Сотниченко безнадежно махнул рукой и отвернулся к окну, показывая, что отказывается участвовать в споре.
— Я не смог собрать доказательств, что Пруса убил Фролов, — уже не в первый раз повторил Соловьев. — Соберите их, и убийца у вас в руках.
Казалось, что, пытаясь убедить в своей правоте, сам он до сих пор не верит ни в справедливость решения о передаче дела, ни в свое поражение.
— Ясно: раз труп найден в мастерской Фролова, значит, и убийца он, — не без иронии прокомментировал Сотниченко и снова уставился в окно.
Сидевший у двери Логвинов оторвался от записной книжки.
— Ты не прав. Слишком очевидное зачастую пугает нас потому, что лежит на поверхности. А где гарантия, что оно обязательно окажется ложным?
— Не философствуй, — поморщился Сотниченко. — Говори прямо, если есть что сказать.
— Я думаю, нельзя исключать первоначальную версию только потому, что она кажется нам слишком простой, — пояснил Логвинов. — Ее придется проверять параллельно с остальными.
— Чепуха, — энергично возразил Сотниченко. — Опрошены соседи Фролова, его клиенты, проверено, что в момент убийства он находился вне мастерской, его там просто не было.
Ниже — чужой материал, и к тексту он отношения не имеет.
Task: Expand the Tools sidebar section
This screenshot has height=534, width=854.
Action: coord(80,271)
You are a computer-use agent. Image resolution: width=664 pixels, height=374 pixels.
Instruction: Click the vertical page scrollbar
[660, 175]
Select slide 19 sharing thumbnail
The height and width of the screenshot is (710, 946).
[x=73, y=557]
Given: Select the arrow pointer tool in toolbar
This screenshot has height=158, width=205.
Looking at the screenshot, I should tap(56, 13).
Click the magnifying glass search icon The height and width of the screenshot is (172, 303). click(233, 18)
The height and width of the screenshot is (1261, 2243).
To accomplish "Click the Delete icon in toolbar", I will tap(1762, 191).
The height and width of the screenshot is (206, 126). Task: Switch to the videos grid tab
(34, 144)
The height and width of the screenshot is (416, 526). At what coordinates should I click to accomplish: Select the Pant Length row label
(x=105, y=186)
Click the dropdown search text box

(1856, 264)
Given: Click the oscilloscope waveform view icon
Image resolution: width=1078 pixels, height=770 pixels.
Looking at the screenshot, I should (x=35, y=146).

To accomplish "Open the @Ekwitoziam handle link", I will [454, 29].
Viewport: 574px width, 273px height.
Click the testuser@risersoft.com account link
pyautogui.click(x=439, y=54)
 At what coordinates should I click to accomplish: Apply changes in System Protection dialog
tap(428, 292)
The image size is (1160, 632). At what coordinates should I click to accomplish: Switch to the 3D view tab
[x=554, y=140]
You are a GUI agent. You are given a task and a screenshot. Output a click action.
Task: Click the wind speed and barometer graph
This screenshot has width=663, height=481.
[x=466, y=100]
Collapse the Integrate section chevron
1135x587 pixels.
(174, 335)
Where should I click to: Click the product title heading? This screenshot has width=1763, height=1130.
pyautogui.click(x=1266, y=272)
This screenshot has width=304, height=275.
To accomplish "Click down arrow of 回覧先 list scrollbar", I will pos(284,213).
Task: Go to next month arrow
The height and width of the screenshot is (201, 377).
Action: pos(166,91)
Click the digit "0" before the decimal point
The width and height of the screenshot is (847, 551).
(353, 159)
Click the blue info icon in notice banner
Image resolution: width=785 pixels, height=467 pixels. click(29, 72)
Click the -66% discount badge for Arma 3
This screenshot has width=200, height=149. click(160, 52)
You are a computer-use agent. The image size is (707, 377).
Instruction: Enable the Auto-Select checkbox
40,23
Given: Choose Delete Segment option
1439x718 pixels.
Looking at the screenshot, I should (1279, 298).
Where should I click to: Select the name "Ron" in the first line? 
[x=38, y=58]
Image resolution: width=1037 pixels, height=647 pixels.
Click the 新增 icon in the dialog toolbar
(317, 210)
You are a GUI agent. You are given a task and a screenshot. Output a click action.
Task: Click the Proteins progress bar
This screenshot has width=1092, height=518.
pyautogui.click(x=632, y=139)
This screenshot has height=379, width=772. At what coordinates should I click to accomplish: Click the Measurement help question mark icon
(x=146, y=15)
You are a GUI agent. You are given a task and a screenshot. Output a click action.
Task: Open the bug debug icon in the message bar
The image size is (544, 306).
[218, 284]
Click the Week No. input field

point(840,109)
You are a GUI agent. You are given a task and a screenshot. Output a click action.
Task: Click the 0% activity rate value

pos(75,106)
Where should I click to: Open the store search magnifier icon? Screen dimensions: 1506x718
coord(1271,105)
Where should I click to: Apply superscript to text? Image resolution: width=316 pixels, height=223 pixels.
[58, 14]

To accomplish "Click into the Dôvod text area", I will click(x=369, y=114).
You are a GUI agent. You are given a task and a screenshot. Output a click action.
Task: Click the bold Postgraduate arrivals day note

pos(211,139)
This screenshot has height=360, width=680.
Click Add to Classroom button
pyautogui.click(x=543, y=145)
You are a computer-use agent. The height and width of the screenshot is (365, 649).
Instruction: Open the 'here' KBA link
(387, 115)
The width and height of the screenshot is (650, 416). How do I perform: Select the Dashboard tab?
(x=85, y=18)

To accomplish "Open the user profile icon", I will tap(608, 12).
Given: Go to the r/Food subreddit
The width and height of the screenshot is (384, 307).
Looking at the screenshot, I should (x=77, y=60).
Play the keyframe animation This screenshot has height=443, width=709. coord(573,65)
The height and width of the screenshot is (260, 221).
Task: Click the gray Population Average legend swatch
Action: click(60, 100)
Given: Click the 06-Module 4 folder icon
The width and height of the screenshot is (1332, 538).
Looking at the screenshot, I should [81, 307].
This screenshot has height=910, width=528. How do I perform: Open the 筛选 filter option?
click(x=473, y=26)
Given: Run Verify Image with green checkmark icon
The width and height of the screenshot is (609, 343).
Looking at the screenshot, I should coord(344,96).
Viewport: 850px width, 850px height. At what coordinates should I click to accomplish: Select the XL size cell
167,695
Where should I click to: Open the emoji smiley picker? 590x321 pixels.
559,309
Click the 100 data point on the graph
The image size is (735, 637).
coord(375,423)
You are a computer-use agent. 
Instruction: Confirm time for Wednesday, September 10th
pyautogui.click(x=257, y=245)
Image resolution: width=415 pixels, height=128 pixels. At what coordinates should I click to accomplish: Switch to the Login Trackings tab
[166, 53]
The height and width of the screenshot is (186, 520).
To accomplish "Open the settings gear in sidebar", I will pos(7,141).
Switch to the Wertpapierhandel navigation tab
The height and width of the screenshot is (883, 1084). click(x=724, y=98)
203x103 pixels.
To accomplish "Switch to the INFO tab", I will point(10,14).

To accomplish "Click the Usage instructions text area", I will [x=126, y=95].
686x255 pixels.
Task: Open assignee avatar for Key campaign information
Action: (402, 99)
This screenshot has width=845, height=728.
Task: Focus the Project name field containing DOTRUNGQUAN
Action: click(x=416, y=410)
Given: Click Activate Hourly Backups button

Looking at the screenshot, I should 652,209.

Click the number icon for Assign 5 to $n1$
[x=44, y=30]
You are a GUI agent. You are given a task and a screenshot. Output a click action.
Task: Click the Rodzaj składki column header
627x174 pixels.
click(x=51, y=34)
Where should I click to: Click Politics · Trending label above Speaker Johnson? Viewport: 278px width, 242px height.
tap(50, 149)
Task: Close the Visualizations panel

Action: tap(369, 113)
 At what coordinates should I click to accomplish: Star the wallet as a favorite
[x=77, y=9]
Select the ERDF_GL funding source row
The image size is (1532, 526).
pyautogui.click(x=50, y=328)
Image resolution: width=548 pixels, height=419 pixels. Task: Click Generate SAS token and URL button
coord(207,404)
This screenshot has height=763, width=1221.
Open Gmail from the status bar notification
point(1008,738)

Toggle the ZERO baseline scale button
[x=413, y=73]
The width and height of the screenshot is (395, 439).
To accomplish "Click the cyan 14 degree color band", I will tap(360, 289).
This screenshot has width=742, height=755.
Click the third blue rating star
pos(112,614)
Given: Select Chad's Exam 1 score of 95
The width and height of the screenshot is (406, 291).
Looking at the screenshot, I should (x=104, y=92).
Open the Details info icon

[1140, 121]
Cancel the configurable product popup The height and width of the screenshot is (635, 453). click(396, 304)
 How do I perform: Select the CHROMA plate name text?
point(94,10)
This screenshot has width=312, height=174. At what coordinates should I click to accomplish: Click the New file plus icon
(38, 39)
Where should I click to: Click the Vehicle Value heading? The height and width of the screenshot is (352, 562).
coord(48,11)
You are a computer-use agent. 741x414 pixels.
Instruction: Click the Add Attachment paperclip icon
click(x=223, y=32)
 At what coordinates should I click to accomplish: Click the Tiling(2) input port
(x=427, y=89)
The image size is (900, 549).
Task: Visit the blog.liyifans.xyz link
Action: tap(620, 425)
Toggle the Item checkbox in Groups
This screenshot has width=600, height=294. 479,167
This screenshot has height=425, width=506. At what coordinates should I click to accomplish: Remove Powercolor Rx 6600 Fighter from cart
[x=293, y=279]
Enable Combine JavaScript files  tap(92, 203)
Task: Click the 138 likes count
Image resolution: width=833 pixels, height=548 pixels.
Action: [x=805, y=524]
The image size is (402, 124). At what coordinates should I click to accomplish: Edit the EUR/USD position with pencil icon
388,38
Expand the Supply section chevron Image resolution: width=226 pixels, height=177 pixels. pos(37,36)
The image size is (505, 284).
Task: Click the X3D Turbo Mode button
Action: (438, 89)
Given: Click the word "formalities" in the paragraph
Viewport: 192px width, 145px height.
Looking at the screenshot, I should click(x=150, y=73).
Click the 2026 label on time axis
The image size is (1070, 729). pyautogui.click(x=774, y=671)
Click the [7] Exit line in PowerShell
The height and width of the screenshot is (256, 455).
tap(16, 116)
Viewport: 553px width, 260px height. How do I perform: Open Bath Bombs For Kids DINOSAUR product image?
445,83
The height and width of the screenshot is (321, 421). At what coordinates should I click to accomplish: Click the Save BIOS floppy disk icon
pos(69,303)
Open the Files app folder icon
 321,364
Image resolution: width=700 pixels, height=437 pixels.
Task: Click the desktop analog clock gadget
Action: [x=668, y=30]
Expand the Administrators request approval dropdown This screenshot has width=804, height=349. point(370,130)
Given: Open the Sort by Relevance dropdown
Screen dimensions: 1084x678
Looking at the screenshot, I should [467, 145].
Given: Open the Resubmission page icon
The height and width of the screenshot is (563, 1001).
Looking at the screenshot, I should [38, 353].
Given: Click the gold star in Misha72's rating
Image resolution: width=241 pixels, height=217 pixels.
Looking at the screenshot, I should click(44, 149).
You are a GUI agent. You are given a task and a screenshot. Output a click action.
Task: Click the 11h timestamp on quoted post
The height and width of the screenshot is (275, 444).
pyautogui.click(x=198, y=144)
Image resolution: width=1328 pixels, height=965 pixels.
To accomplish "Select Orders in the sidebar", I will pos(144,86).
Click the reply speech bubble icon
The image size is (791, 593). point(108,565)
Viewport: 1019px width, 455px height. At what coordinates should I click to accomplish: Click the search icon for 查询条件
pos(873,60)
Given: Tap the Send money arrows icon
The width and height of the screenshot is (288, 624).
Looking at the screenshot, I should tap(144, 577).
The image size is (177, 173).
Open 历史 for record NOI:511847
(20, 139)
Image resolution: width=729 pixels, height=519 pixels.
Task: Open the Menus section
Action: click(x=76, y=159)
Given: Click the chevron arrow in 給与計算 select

В чем тут можно сомневаться?
— Постойте, — прервал спор Скаргин и обратился к Соловьеву: — Расскажи толком, что стало со сберкнижками убитого, я что-то совсем запутался.
Соловьев, по-прежнему рассматривавший собственное постановление, в очередной раз захлопнул папку с делом.
— У Евгения Адольфовича были две сберегательные книжки. На одной — семнадцать тысяч рублей, на другой — двадцать два рубля. Есть выписки с лицевого счета.
— Интересно, — вставил Сотниченко.
— Да, — согласился Соловьев. — Тем более интересно, что на второй книжке до ноября прошлого года лежало четыре тысячи двадцать два рубля. Десятого ноября со счета были сняты ровно четыре тысячи, а двадцать два рубля остались.
— Странная сумма, — сказал Логвинов. — Вы не находите?
— Я изучил копии счетов из сберегательной кассы и установил, что Прус делал взносы по пятнадцать, двадцать, двадцать пять рублей. Иногда больше, иногда меньше, но регулярно, хотя и не в одни и те же дни.
— И обе пропали? — спросил Сотниченко.
— Бесследно, — подтвердил Соловьев меланхолично. — И что самое странное, никаких попыток получить деньги, закрыть счет или хотя бы снять часть вклада.